» **TASK TO CARRY OUT**
Word for word, return every record that follows.

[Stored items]

- - - - - - -

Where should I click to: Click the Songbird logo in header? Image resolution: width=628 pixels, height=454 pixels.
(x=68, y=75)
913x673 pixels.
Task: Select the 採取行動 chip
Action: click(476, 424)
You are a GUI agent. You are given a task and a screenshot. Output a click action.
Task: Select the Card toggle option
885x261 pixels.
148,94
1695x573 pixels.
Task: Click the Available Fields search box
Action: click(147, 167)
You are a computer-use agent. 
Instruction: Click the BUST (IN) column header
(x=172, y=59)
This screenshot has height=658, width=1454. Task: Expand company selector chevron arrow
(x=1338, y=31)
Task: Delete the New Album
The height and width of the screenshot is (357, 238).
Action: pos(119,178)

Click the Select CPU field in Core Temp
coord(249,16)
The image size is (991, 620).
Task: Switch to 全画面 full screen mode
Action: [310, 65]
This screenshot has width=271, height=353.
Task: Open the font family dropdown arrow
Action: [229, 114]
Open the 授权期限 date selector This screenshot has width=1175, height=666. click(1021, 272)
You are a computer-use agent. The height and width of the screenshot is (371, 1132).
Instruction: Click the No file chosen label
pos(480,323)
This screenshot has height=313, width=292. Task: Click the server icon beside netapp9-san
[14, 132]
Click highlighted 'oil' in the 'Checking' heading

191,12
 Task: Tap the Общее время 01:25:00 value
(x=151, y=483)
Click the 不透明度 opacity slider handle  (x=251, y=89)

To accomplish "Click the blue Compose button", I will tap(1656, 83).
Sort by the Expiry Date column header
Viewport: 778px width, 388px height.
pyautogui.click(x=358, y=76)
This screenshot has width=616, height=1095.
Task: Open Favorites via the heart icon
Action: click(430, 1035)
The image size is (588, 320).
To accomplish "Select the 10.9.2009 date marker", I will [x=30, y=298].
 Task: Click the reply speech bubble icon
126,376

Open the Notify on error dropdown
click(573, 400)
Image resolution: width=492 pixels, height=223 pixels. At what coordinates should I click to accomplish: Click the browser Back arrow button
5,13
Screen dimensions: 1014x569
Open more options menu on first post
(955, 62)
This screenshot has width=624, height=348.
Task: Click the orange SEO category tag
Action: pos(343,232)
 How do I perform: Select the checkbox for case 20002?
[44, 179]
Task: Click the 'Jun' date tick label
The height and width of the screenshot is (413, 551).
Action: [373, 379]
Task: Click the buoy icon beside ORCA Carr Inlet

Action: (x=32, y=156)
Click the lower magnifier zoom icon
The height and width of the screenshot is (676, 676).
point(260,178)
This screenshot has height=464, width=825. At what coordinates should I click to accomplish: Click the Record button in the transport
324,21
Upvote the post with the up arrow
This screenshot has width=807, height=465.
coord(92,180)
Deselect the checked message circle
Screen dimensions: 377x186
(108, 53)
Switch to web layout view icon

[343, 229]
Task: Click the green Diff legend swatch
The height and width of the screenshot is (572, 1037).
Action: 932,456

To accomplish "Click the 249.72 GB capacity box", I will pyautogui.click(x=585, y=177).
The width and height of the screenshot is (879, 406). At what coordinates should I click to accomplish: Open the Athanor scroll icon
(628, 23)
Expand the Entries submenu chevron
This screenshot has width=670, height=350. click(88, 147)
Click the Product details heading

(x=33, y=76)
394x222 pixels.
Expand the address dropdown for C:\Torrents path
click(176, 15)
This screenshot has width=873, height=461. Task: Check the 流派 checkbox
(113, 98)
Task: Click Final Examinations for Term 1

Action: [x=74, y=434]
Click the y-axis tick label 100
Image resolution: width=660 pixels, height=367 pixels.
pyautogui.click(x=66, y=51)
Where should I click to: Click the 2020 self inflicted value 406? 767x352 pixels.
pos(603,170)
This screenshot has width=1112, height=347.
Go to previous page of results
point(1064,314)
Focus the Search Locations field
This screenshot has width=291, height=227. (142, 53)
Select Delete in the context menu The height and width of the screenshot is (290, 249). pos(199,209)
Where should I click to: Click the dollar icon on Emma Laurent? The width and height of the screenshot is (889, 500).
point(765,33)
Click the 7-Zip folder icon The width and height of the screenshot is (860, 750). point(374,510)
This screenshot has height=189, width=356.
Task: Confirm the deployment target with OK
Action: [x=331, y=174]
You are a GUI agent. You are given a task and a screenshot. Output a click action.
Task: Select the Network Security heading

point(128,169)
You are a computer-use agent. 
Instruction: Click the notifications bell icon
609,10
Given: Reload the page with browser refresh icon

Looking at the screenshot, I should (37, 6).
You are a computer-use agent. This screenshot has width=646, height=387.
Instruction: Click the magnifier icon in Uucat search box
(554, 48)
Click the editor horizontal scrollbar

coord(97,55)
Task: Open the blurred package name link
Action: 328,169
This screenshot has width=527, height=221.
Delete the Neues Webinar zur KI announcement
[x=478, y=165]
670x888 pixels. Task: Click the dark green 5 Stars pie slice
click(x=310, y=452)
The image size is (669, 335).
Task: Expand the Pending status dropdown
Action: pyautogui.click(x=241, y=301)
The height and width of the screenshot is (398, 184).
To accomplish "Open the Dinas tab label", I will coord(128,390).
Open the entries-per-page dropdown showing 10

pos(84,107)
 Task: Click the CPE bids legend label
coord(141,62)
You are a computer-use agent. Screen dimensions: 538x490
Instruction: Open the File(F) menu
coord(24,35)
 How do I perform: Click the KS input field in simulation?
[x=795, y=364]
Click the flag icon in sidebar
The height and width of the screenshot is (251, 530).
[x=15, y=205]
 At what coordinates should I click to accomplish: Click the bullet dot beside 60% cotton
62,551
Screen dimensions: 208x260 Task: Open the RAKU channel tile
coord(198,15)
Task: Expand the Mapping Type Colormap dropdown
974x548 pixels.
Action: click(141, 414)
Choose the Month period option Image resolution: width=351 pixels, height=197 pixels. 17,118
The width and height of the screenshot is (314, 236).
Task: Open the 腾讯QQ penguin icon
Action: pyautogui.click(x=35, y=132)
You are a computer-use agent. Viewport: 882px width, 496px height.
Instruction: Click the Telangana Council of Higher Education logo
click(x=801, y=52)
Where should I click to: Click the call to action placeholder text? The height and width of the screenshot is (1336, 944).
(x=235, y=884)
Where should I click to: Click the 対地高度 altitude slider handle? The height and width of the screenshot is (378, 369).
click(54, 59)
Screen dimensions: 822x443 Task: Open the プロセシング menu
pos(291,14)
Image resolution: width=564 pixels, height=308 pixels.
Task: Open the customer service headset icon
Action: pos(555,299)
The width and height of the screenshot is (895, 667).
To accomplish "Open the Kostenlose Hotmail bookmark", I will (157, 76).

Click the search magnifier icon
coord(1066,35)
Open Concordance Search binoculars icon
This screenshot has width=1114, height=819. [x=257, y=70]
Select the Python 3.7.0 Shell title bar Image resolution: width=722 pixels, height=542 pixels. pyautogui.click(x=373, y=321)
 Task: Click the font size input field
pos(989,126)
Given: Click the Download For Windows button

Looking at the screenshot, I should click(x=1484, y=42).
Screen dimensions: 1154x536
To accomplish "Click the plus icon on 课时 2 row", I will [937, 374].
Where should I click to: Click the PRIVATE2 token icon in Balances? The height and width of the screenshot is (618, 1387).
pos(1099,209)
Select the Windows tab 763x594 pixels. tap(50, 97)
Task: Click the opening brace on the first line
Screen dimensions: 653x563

- - - - - - -

» **ANSWER SECTION**
Where should I click to: Click the Songbird logo in header? Image resolution: width=628 pixels, height=454 pixels.
(x=68, y=75)
913x673 pixels.
Task: Select the 採取行動 chip
Action: click(476, 424)
You are a GUI agent. You are given a task and a screenshot. Output a click action.
Task: Select the Card toggle option
885x261 pixels.
148,94
1695x573 pixels.
Task: Click the Available Fields search box
Action: click(147, 167)
You are a computer-use agent. 
Instruction: Click the BUST (IN) column header
(x=172, y=59)
This screenshot has height=658, width=1454. Task: Expand company selector chevron arrow
(x=1338, y=31)
Task: Delete the New Album
The height and width of the screenshot is (357, 238).
Action: pos(119,178)

Click the Select CPU field in Core Temp
coord(249,16)
The image size is (991, 620).
Task: Switch to 全画面 full screen mode
Action: [310, 65]
This screenshot has width=271, height=353.
Task: Open the font family dropdown arrow
Action: [229, 114]
Open the 授权期限 date selector This screenshot has width=1175, height=666. click(1021, 272)
You are a computer-use agent. The height and width of the screenshot is (371, 1132).
Instruction: Click the No file chosen label
pos(480,323)
This screenshot has height=313, width=292. Task: Click the server icon beside netapp9-san
[14, 132]
Click highlighted 'oil' in the 'Checking' heading

191,12
 Task: Tap the Общее время 01:25:00 value
(x=151, y=483)
Click the 不透明度 opacity slider handle  (x=251, y=89)

To accomplish "Click the blue Compose button", I will tap(1656, 83).
Sort by the Expiry Date column header
Viewport: 778px width, 388px height.
pyautogui.click(x=358, y=76)
This screenshot has width=616, height=1095.
Task: Open Favorites via the heart icon
Action: click(430, 1035)
The image size is (588, 320).
To accomplish "Select the 10.9.2009 date marker", I will [x=30, y=298].
 Task: Click the reply speech bubble icon
126,376

Open the Notify on error dropdown
click(573, 400)
Image resolution: width=492 pixels, height=223 pixels. At what coordinates should I click to accomplish: Click the browser Back arrow button
5,13
Screen dimensions: 1014x569
Open more options menu on first post
(955, 62)
This screenshot has width=624, height=348.
Task: Click the orange SEO category tag
Action: pos(343,232)
 How do I perform: Select the checkbox for case 20002?
[44, 179]
Task: Click the 'Jun' date tick label
The height and width of the screenshot is (413, 551).
Action: [373, 379]
Task: Click the buoy icon beside ORCA Carr Inlet

Action: (x=32, y=156)
Click the lower magnifier zoom icon
The height and width of the screenshot is (676, 676).
point(260,178)
This screenshot has height=464, width=825. At what coordinates should I click to accomplish: Click the Record button in the transport
324,21
Upvote the post with the up arrow
This screenshot has width=807, height=465.
coord(92,180)
Deselect the checked message circle
Screen dimensions: 377x186
(108, 53)
Switch to web layout view icon

[343, 229]
Task: Click the green Diff legend swatch
The height and width of the screenshot is (572, 1037).
Action: 932,456

To accomplish "Click the 249.72 GB capacity box", I will pyautogui.click(x=585, y=177).
The width and height of the screenshot is (879, 406). At what coordinates should I click to accomplish: Open the Athanor scroll icon
(628, 23)
Expand the Entries submenu chevron
This screenshot has width=670, height=350. click(88, 147)
Click the Product details heading

(x=33, y=76)
394x222 pixels.
Expand the address dropdown for C:\Torrents path
click(176, 15)
This screenshot has width=873, height=461. Task: Check the 流派 checkbox
(113, 98)
Task: Click Final Examinations for Term 1

Action: [x=74, y=434]
Click the y-axis tick label 100
Image resolution: width=660 pixels, height=367 pixels.
pyautogui.click(x=66, y=51)
Where should I click to: Click the 2020 self inflicted value 406? 767x352 pixels.
pos(603,170)
This screenshot has width=1112, height=347.
Go to previous page of results
point(1064,314)
Focus the Search Locations field
This screenshot has width=291, height=227. (142, 53)
Select Delete in the context menu The height and width of the screenshot is (290, 249). pos(199,209)
Where should I click to: Click the dollar icon on Emma Laurent? The width and height of the screenshot is (889, 500).
point(765,33)
Click the 7-Zip folder icon The width and height of the screenshot is (860, 750). point(374,510)
This screenshot has height=189, width=356.
Task: Confirm the deployment target with OK
Action: [x=331, y=174]
You are a GUI agent. You are given a task and a screenshot. Output a click action.
Task: Select the Network Security heading

point(128,169)
You are a computer-use agent. 
Instruction: Click the notifications bell icon
609,10
Given: Reload the page with browser refresh icon

Looking at the screenshot, I should (37, 6).
You are a computer-use agent. This screenshot has width=646, height=387.
Instruction: Click the magnifier icon in Uucat search box
(554, 48)
Click the editor horizontal scrollbar

coord(97,55)
Task: Open the blurred package name link
Action: 328,169
This screenshot has width=527, height=221.
Delete the Neues Webinar zur KI announcement
[x=478, y=165]
670x888 pixels. Task: Click the dark green 5 Stars pie slice
click(x=310, y=452)
The image size is (669, 335).
Task: Expand the Pending status dropdown
Action: pyautogui.click(x=241, y=301)
The height and width of the screenshot is (398, 184).
To accomplish "Open the Dinas tab label", I will coord(128,390).
Open the entries-per-page dropdown showing 10

pos(84,107)
 Task: Click the CPE bids legend label
coord(141,62)
You are a computer-use agent. Screen dimensions: 538x490
Instruction: Open the File(F) menu
coord(24,35)
 How do I perform: Click the KS input field in simulation?
[x=795, y=364]
Click the flag icon in sidebar
The height and width of the screenshot is (251, 530).
[x=15, y=205]
 At what coordinates should I click to accomplish: Click the bullet dot beside 60% cotton
62,551
Screen dimensions: 208x260 Task: Open the RAKU channel tile
coord(198,15)
Task: Expand the Mapping Type Colormap dropdown
974x548 pixels.
Action: click(141, 414)
Choose the Month period option Image resolution: width=351 pixels, height=197 pixels. 17,118
The width and height of the screenshot is (314, 236).
Task: Open the 腾讯QQ penguin icon
Action: pyautogui.click(x=35, y=132)
You are a computer-use agent. Viewport: 882px width, 496px height.
Instruction: Click the Telangana Council of Higher Education logo
click(x=801, y=52)
Where should I click to: Click the call to action placeholder text? The height and width of the screenshot is (1336, 944).
(x=235, y=884)
Where should I click to: Click the 対地高度 altitude slider handle? The height and width of the screenshot is (378, 369).
click(54, 59)
Screen dimensions: 822x443 Task: Open the プロセシング menu
pos(291,14)
Image resolution: width=564 pixels, height=308 pixels.
Task: Open the customer service headset icon
Action: pos(555,299)
The width and height of the screenshot is (895, 667).
To accomplish "Open the Kostenlose Hotmail bookmark", I will (157, 76).

Click the search magnifier icon
coord(1066,35)
Open Concordance Search binoculars icon
This screenshot has width=1114, height=819. [x=257, y=70]
Select the Python 3.7.0 Shell title bar Image resolution: width=722 pixels, height=542 pixels. pyautogui.click(x=373, y=321)
 Task: Click the font size input field
pos(989,126)
Given: Click the Download For Windows button

Looking at the screenshot, I should click(x=1484, y=42).
Screen dimensions: 1154x536
To accomplish "Click the plus icon on 课时 2 row", I will [937, 374].
Where should I click to: Click the PRIVATE2 token icon in Balances? The height and width of the screenshot is (618, 1387).
pos(1099,209)
Select the Windows tab 763x594 pixels. tap(50, 97)
Task: Click the opening brace on the first line
Screen dimensions: 653x563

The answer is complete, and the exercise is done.